**TEXTO SELECCIONADO**
A raíz de las desgraciadas elecciones europeas se ha puesto de relieve, una vez más, que la incapacidad de los políticos para ahondar en sus concepciones es proporcionalmente directa a su capacidad para ocupar todas las superficies de la escena pública. Era muy difícil que los ciudadanos sintieran alguna pasión por una Europa a la que sus hipotéticos representantes mostraban como desprovista de atributos y a la que se acababa identificando con un europarlamento carísimo, vaporoso y lejano, no tanto, por supuesto, por su distancia física como por su opacidad. Aunque los organismos europeos de Bruselas y Estrasburgo estén tan cerca, la impresión que causan es la de un teatro de sombras, a veces ópera bufa, en medio de la estepa de Siberia.

**TU OBJETIVO**
Por favor, reproduce literalmente todo lo que hay en el texto sobre las elecciones europeas desde "A raíz de las" hasta "estepa de Siberia.", ambos incluidos.

**FILAS ALMACENADAS**
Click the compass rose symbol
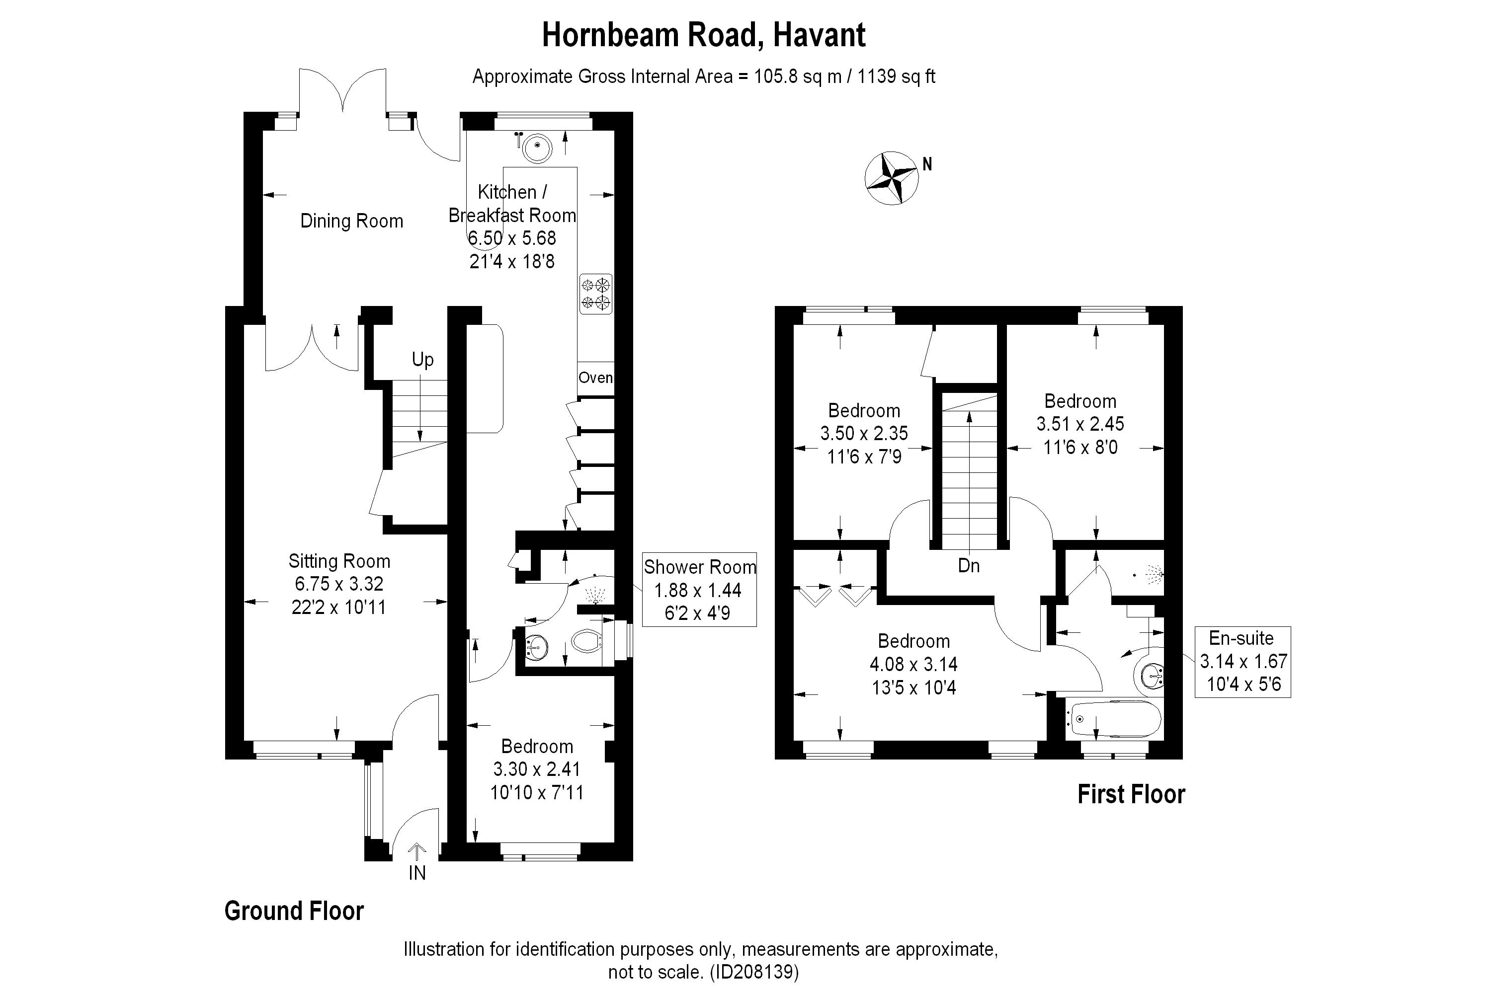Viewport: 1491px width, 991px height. click(x=891, y=178)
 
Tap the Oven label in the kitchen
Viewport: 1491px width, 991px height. click(x=595, y=378)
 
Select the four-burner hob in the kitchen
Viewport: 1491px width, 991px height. click(x=595, y=294)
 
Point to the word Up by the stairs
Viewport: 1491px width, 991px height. click(x=422, y=360)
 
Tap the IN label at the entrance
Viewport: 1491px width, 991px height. click(x=416, y=873)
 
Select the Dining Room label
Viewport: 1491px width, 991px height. click(x=351, y=221)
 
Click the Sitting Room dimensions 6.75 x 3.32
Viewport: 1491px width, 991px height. click(x=339, y=584)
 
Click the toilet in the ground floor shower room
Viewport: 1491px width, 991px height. click(x=585, y=642)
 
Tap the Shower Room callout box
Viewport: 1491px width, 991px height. click(x=699, y=590)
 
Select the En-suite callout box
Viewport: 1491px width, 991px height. click(x=1242, y=662)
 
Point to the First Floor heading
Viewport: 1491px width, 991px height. click(x=1131, y=794)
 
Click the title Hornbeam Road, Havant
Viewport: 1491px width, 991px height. click(x=703, y=35)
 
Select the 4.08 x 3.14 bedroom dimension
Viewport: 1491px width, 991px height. click(x=913, y=664)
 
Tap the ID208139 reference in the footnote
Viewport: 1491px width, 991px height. click(x=754, y=972)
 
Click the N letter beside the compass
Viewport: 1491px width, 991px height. click(x=927, y=164)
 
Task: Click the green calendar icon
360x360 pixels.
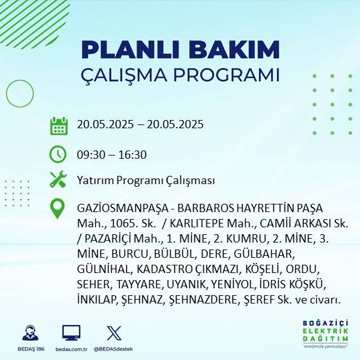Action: (x=58, y=125)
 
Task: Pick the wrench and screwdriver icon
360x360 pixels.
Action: (x=58, y=180)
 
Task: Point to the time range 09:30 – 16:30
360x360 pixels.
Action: (x=112, y=154)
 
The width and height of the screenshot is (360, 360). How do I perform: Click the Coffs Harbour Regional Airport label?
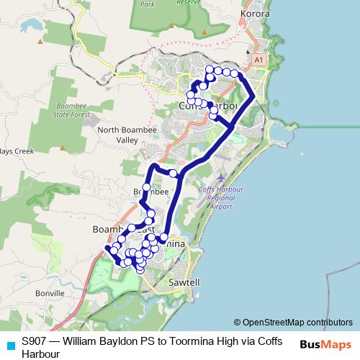point(216,197)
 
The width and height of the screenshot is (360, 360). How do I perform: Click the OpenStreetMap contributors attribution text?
point(297,323)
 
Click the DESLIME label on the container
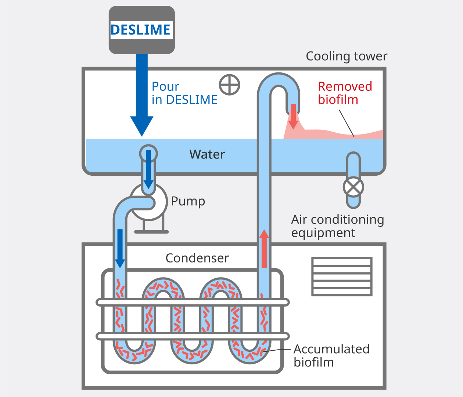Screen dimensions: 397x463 (141, 30)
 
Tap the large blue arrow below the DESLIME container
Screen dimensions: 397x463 (142, 96)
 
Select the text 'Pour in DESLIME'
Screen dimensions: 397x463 (184, 93)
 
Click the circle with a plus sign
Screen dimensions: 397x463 (230, 85)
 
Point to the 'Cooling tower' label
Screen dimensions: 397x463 (346, 56)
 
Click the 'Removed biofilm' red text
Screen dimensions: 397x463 (345, 93)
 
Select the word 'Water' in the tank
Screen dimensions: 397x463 (207, 154)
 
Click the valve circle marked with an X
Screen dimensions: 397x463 (353, 187)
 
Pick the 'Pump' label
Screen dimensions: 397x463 (188, 201)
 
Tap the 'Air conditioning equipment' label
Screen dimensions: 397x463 (337, 226)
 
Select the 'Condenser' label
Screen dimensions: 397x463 (197, 258)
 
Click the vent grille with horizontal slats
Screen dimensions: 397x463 (342, 276)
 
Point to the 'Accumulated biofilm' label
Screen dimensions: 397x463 (331, 355)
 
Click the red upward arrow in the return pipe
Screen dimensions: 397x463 (264, 249)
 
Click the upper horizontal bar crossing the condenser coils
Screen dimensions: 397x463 (193, 303)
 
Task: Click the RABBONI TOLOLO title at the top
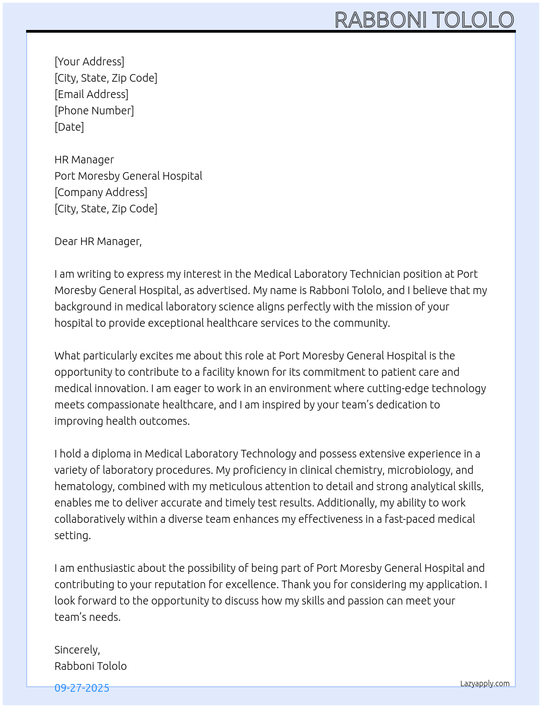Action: coord(424,20)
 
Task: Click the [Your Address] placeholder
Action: coord(89,62)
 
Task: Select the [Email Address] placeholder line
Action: coord(91,94)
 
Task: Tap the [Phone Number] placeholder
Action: coord(94,111)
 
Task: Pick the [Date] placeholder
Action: coord(69,127)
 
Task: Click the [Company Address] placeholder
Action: coord(101,192)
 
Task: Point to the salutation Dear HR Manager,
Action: coord(98,241)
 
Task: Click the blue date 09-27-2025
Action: coord(82,688)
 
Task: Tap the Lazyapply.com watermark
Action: coord(485,683)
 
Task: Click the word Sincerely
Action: coord(76,650)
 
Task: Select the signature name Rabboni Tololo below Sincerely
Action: coord(90,666)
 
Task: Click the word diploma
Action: coord(111,454)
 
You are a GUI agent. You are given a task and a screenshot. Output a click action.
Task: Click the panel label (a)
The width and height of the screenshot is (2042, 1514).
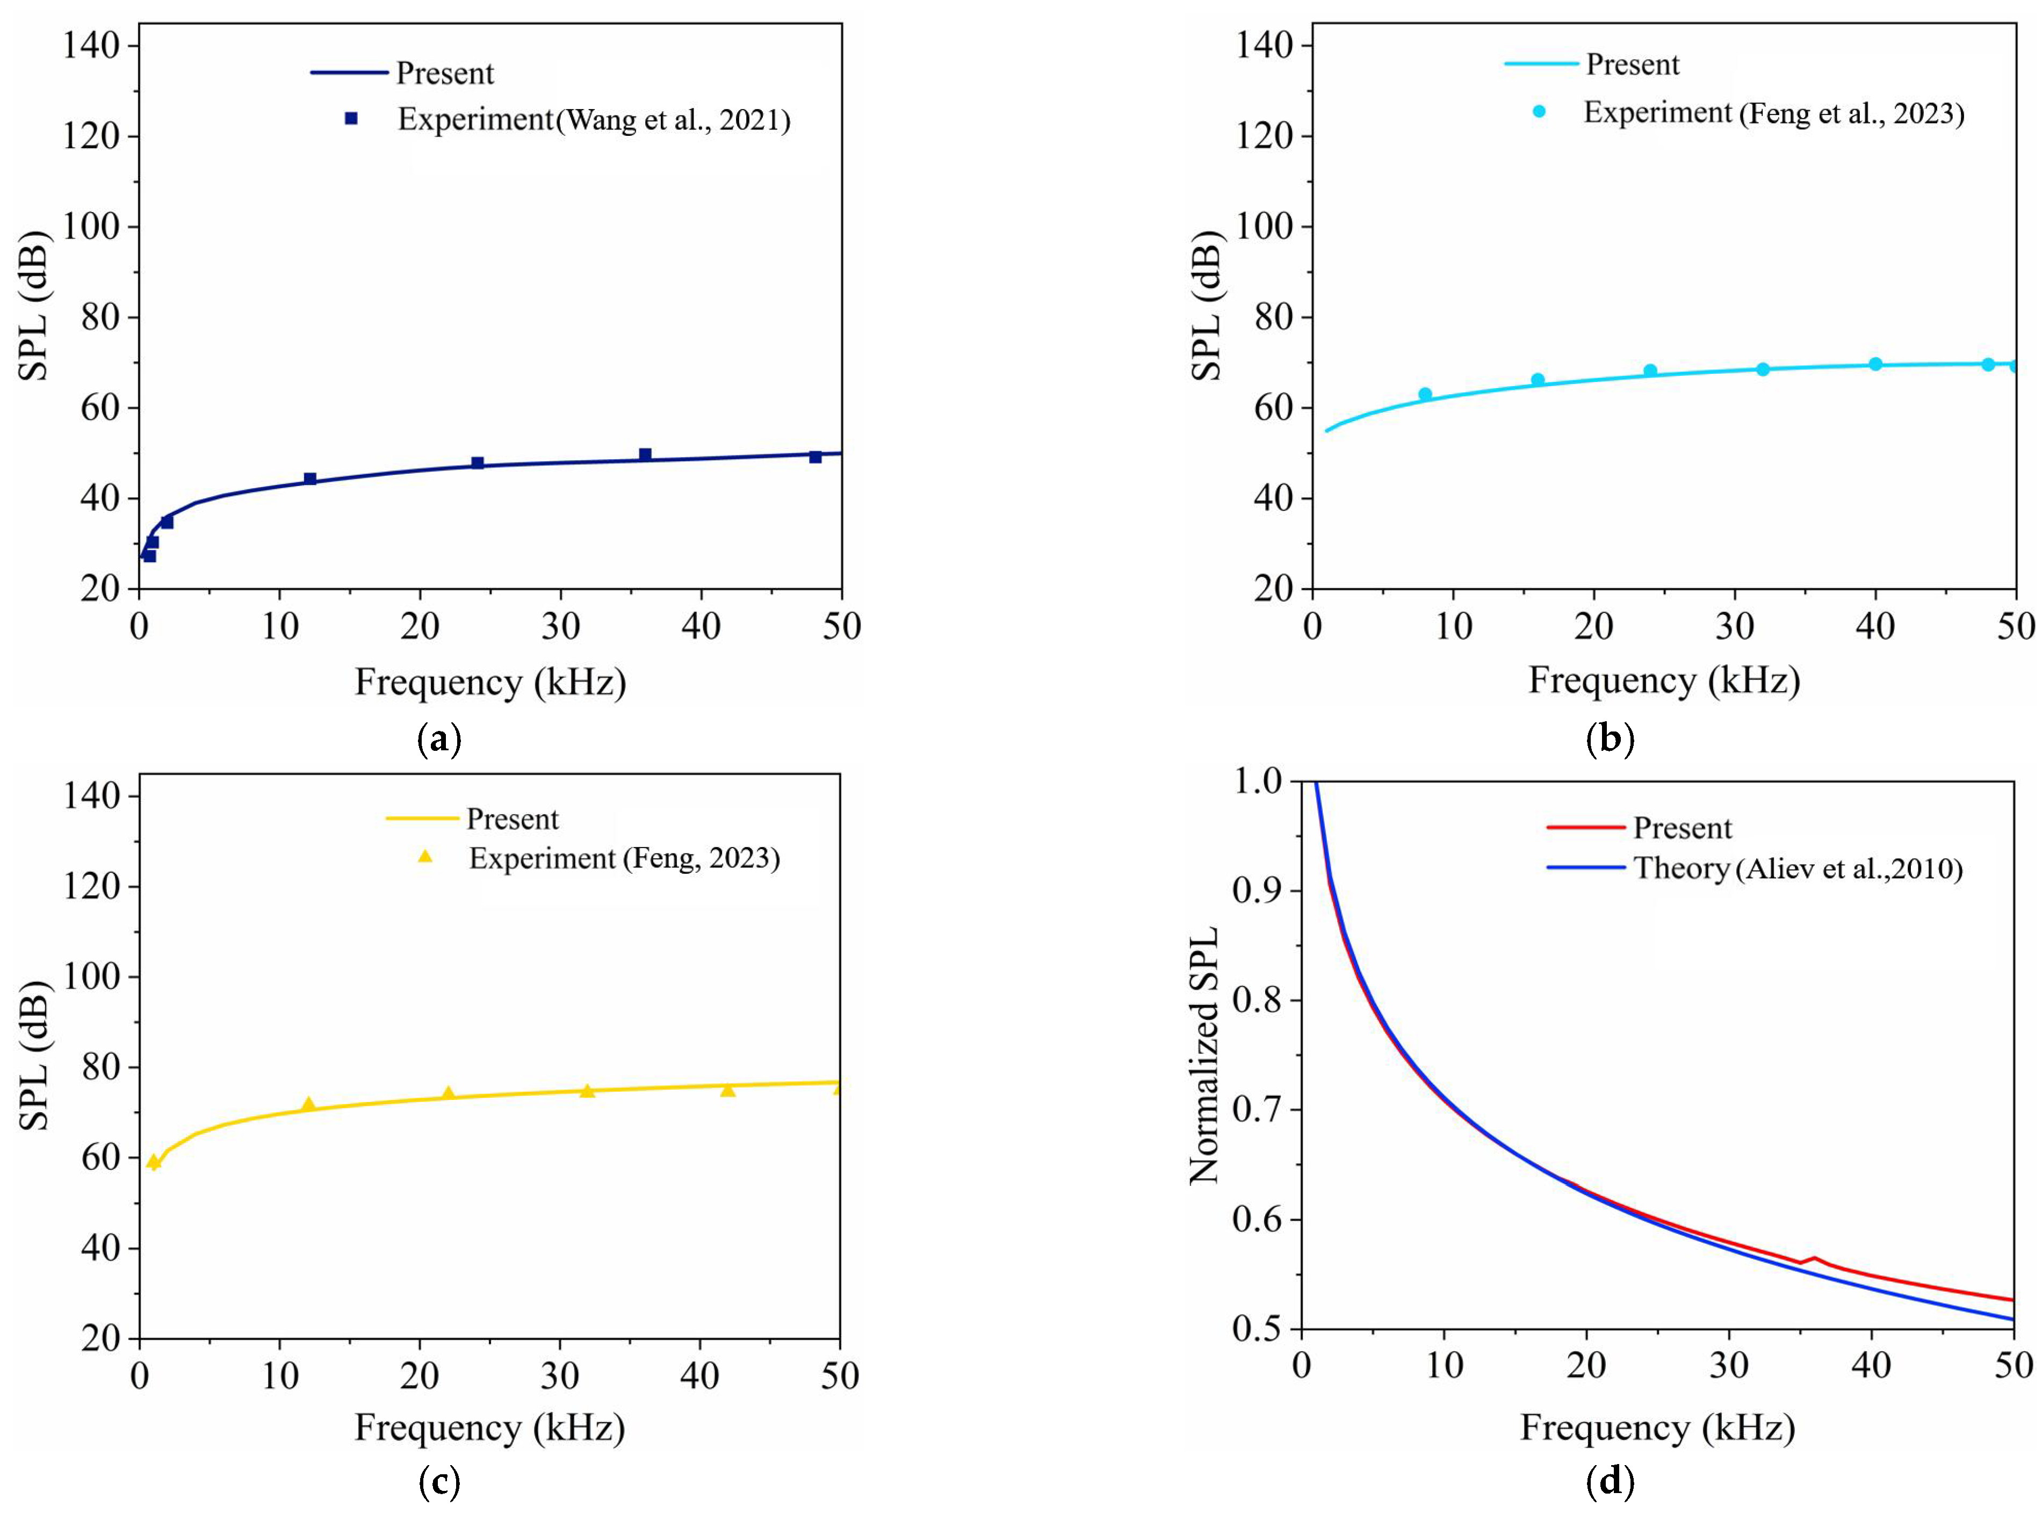pos(439,738)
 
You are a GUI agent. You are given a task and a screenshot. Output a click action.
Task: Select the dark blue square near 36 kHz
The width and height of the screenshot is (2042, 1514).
pos(645,454)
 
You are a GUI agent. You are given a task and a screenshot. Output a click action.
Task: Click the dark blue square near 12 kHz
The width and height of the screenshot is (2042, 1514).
pos(310,479)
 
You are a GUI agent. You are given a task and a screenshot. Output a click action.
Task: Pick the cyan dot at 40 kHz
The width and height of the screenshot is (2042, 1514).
pos(1875,364)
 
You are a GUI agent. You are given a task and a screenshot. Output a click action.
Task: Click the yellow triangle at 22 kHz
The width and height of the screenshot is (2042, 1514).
pos(448,1093)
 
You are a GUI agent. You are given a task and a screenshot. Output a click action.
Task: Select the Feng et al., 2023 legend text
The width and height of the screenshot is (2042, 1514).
pos(1851,114)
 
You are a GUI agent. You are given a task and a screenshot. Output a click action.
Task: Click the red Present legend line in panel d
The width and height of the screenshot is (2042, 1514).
pos(1585,827)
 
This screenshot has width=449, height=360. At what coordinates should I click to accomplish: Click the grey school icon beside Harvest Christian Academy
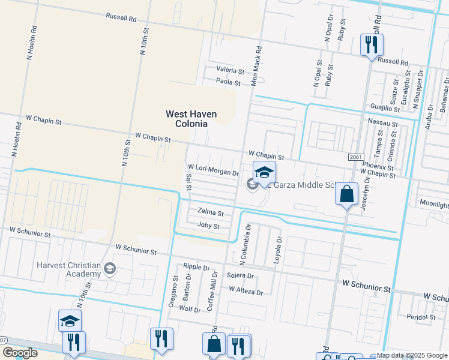(110, 269)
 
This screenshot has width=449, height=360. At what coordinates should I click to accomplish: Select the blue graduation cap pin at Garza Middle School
(264, 173)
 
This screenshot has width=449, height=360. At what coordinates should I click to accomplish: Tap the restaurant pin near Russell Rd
(372, 45)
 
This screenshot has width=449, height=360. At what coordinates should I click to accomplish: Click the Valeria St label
(231, 71)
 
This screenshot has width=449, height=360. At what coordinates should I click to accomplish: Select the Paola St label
(228, 83)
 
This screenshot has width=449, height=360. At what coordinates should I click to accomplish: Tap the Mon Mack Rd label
(256, 65)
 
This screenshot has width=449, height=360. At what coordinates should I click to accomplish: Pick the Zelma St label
(210, 213)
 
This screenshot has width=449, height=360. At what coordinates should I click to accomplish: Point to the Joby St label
(208, 226)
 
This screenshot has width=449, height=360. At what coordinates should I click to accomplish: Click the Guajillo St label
(385, 109)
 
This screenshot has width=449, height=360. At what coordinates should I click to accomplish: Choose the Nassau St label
(383, 122)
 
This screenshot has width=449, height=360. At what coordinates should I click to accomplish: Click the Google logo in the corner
(20, 353)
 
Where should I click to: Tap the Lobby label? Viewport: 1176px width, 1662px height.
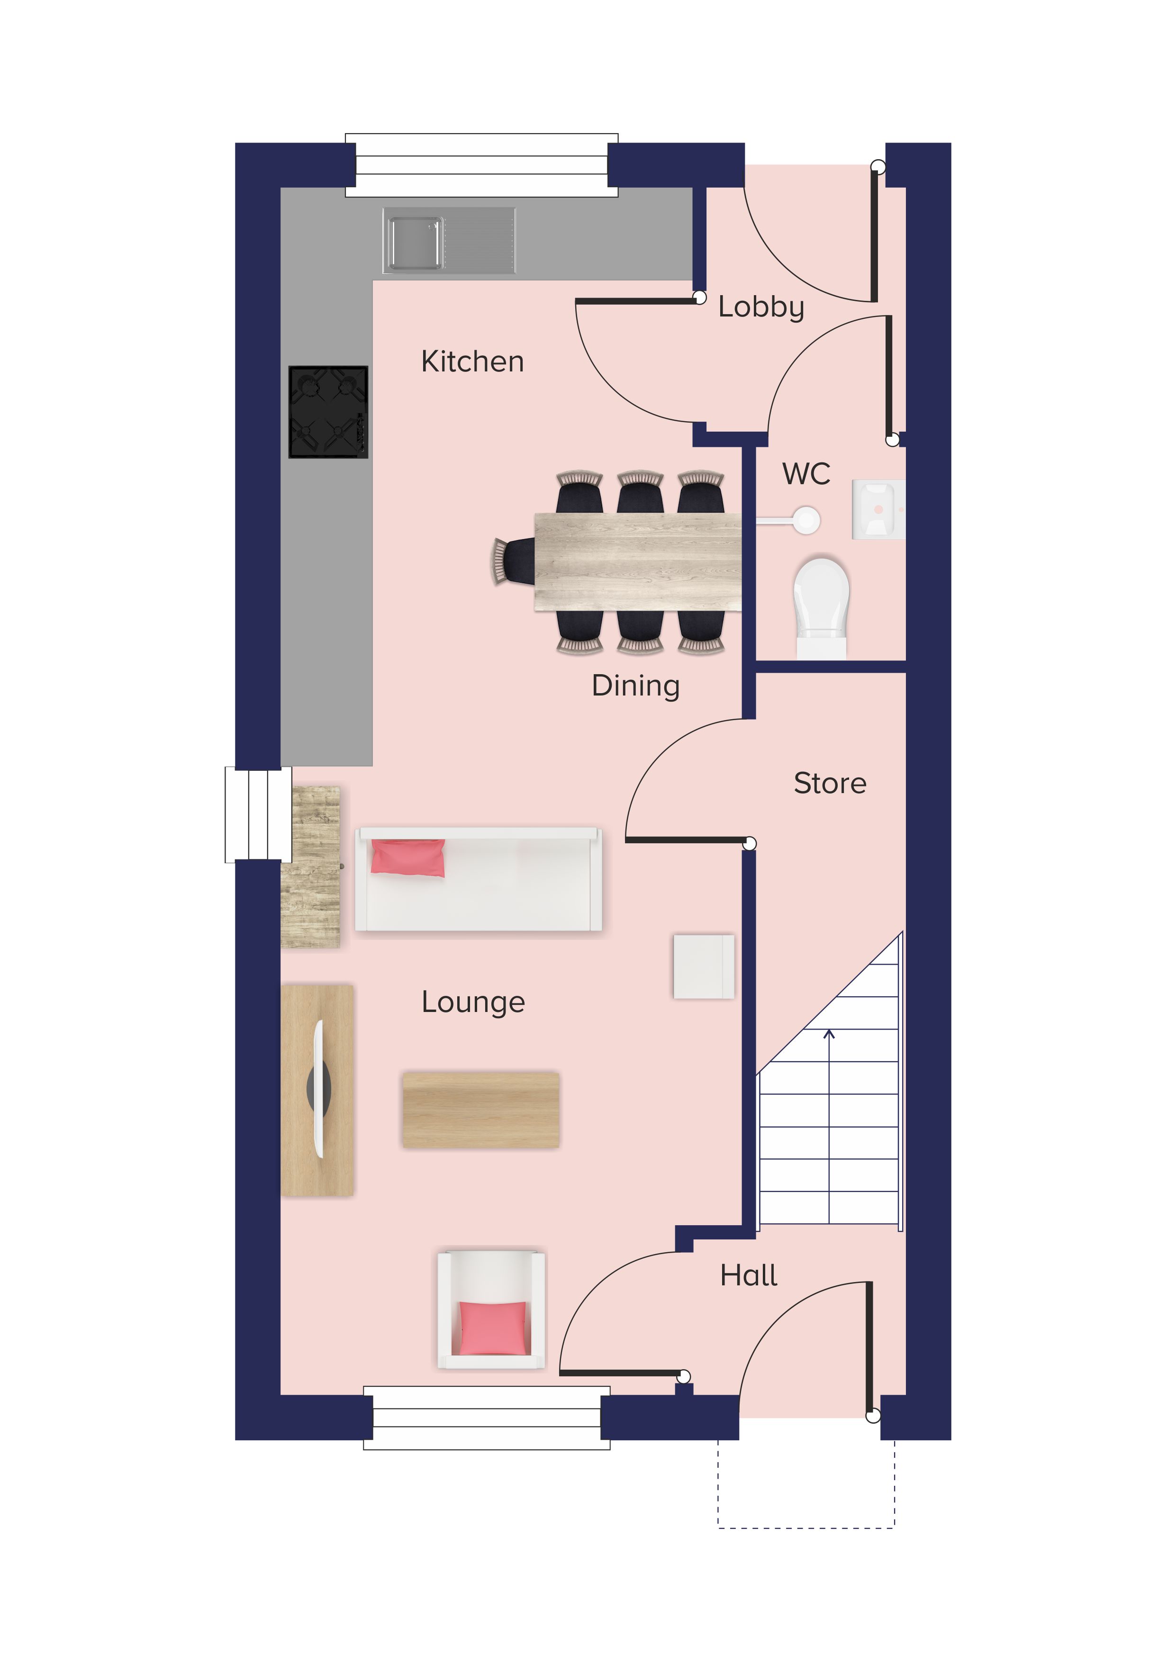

**RESPUESTA DEL EJERCICIO**
A raíz de las desgraciadas elecciones europeas se ha puesto de relieve, una vez más, que la incapacidad de los políticos para ahondar en sus concepciones es proporcionalmente directa a su capacidad para ocupar todas las superficies de la escena pública. Era muy difícil que los ciudadanos sintieran alguna pasión por una Europa a la que sus hipotéticos representantes mostraban como desprovista de atributos y a la que se acababa identificando con un europarlamento carísimo, vaporoso y lejano, no tanto, por supuesto, por su distancia física como por su opacidad. Aunque los organismos europeos de Bruselas y Estrasburgo estén tan cerca, la impresión que causan es la de un teatro de sombras, a veces ópera bufa, en medio de la estepa de Siberia.